What’s your star sign? The Bull(s**t)


Those f***ing close-minded straight men and

[shuffles the deck, pulls out a card]

their disbelief in astrology:

Over the past two to three years, astrology has shifted from being a niche interest to a major point of enthusiasm for many women and queer people. Broadly, VICE’s channel geared towards women and the LGBTQ community, gets a huge amount of traffic from astrological features and horoscopes. Other media platforms for women have noticeably ramped up astrology content from filler to the forefront. In the UK, Google searches for “birth chart” doubled between November of 2013 and November of 2018. Since September of 2017, there’s been a steady increase in people searching “astrological compatibility”. All that interest has given publishing a boost: sales of mind, body and spirit books are booming; in 2017, sales rose by 13 percent in just a year.

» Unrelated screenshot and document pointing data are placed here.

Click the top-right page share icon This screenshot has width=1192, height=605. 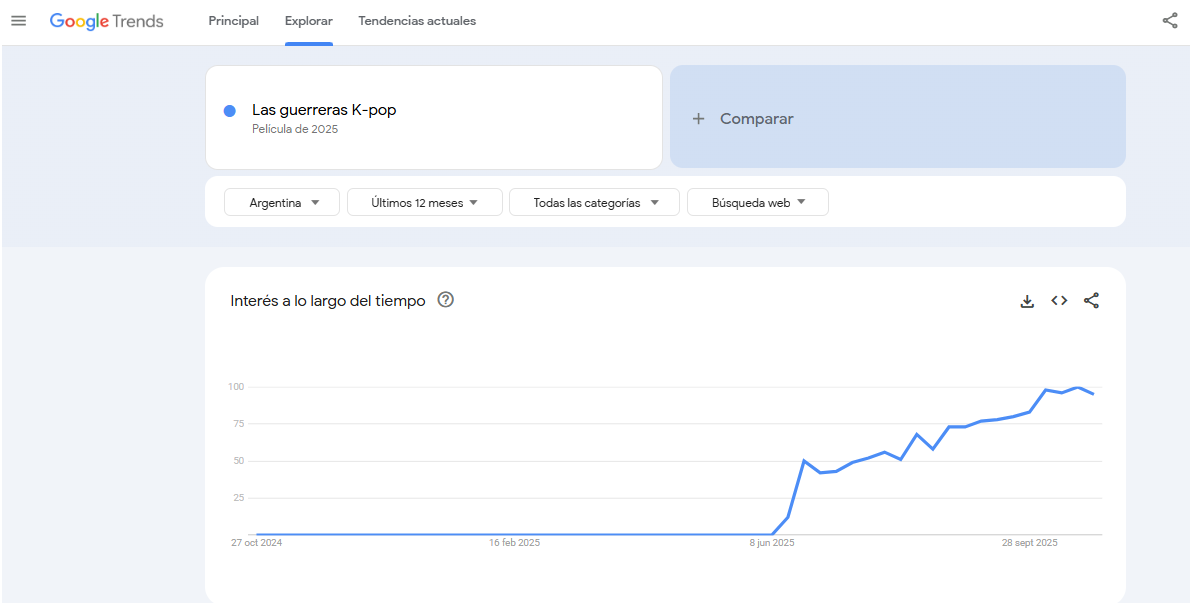pos(1170,21)
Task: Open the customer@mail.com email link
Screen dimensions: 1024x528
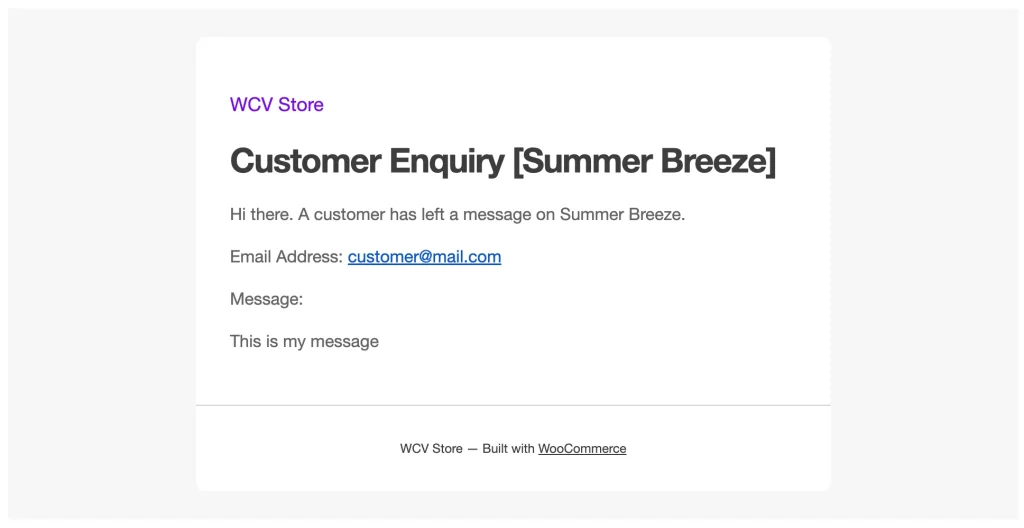Action: [424, 257]
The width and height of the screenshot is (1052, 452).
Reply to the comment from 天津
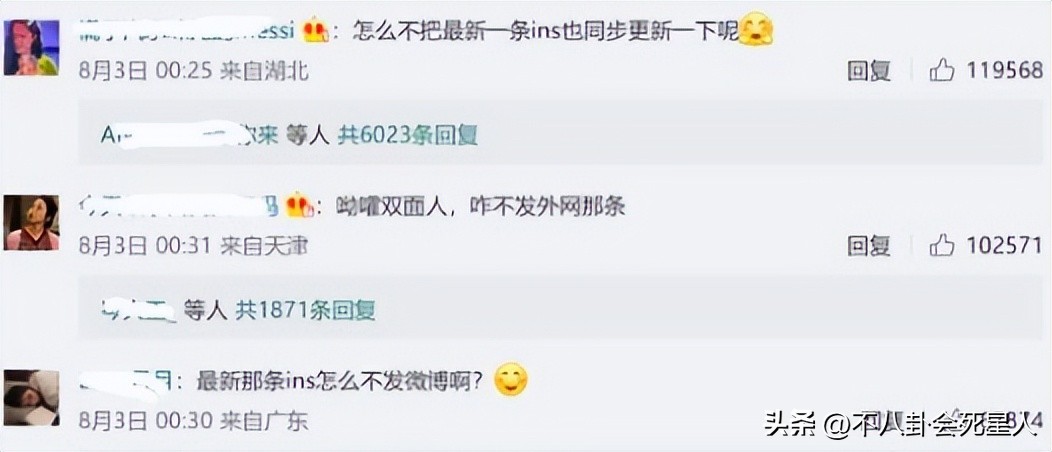point(869,246)
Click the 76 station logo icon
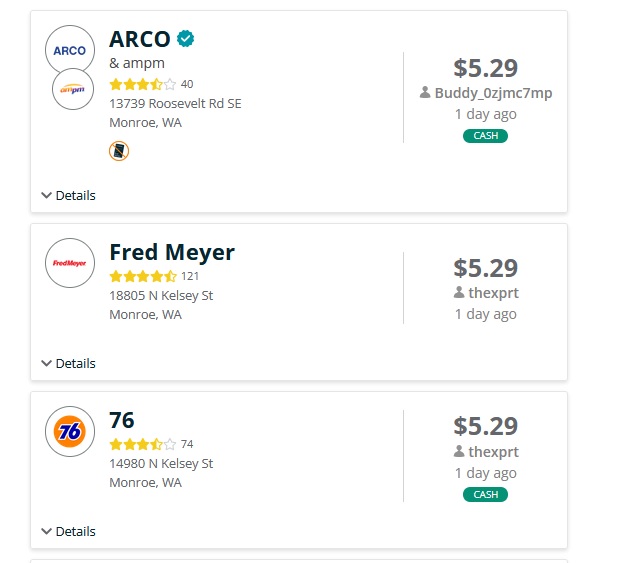The width and height of the screenshot is (644, 563). pyautogui.click(x=70, y=432)
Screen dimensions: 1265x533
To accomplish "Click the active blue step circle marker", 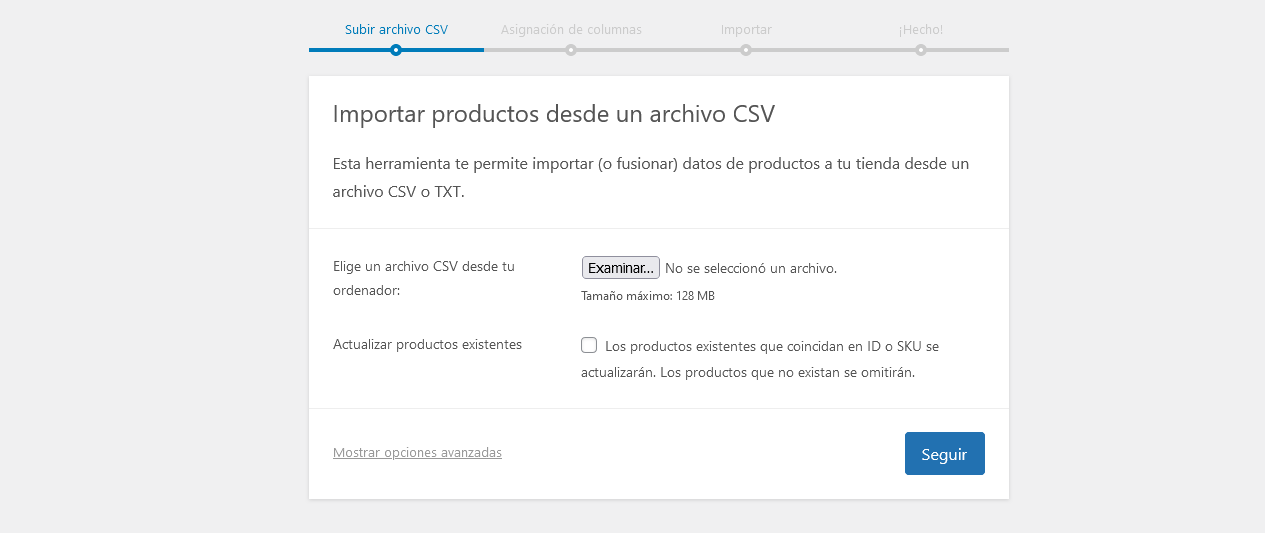I will 396,50.
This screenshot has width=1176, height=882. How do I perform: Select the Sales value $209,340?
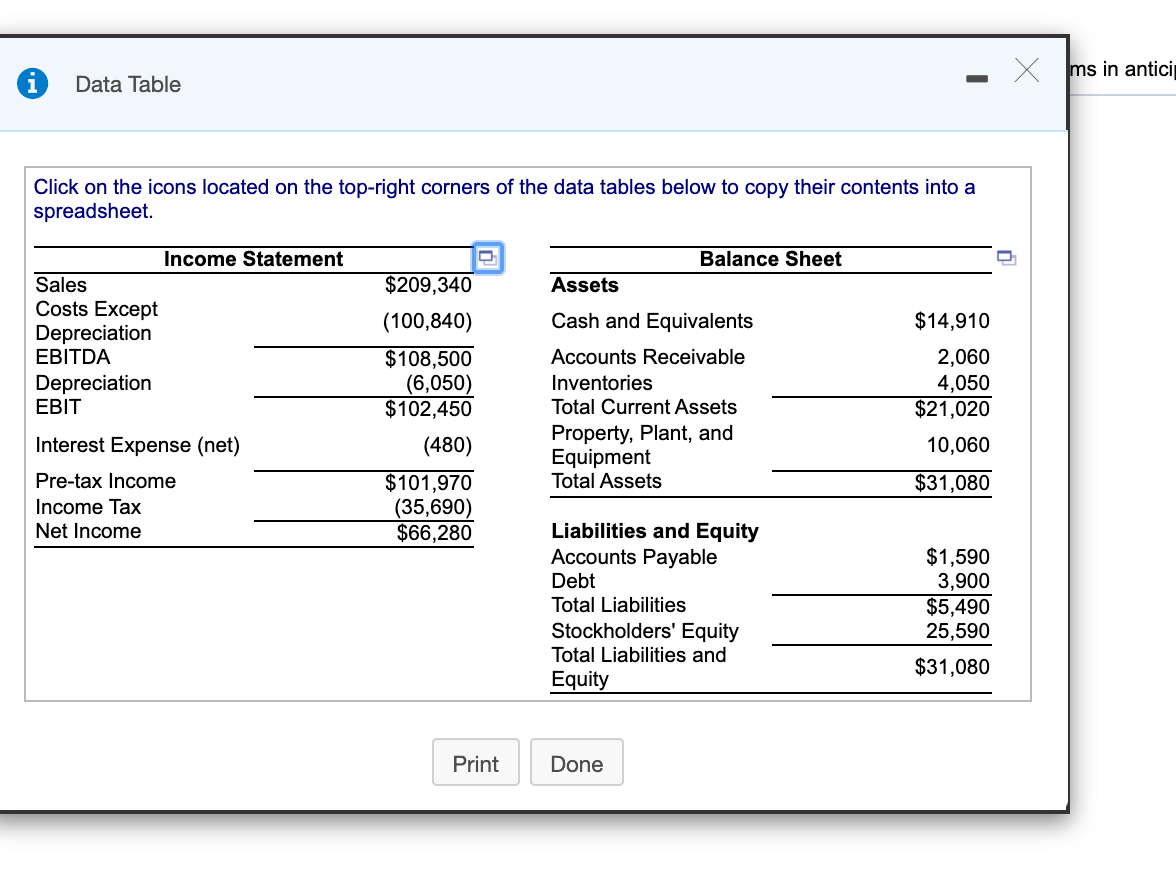coord(428,285)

In 2016, mental health was prime meme fodder; now, astrology memes are all over our timelines. Swipe through a dating app and you’ll soon find a woman who’s included their sign in emoji in their bio as shorthand for personality traits, likes and dislikes, and an indicator for compatibility.

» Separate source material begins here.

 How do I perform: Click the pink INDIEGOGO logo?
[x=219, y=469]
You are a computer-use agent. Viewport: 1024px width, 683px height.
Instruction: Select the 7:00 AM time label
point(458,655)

But not everyone is onboard. Joe is not alone in his antipathy to the cosmological boom; straight men seem to be frequently apathetic or adverse to astrology. In a 2005 Gallup UK poll, just over twice as many women in the UK believed in astrology compared to men (30 percent to 14 percent of a data pool of 1,010 people). A 2017 study by Pew Research Centre found that 20 percent of adult men in the US believed in astrology, compared to 37 percent of women…
To understand your and others’ personalities, to try to predict the future: ultimately, it’s grasping for control, when we have none. Women and queer people are drawn to astrology because it offers community and refuge, something to lean on during a time in which religion has taken a backseat. In a heterosexual patriarchy, cis-het men arguably have less to seek refuge from. It is during times of significant stress that people turn to astrology, after all.
I guess it’s just my straight (and presumably white) male privilege that makes me dismissive of the belief that your personality and fate are determined by the movement of stars and planets across the sky. For the downtrodden, however, it’s apparently a coping mechanism. Somewhere down in hell, Karl Marx is weeping, and not because he has to spend the eternity being sodomised by the never-ending succession of sickle-wielding kulaks. Something something the opium for the masses.
Hannah Ewens continues: “Unsurprisingly, dating has provided a stage for tension. As women become more hooked on astrology, more straight men are being forced to engage with it. Most of the men I spoke to talked about astrology chat ruining dates, or ex-girlfriends who were “too obsessed” with the cosmos.”
And it’s only fair – if women can swipe left on the proverbial guys holding a fish, petting a sedated tiger, or standing in front of their bogan racing car, we can say no to women who announce straight away that they are Pisces and asking what our sign is.
Uranus is ascendant in your House of Love, which means a dark and mysterious stranger will briefly enter your life and then quickly depart it having learned about your fascination with pseudo-science.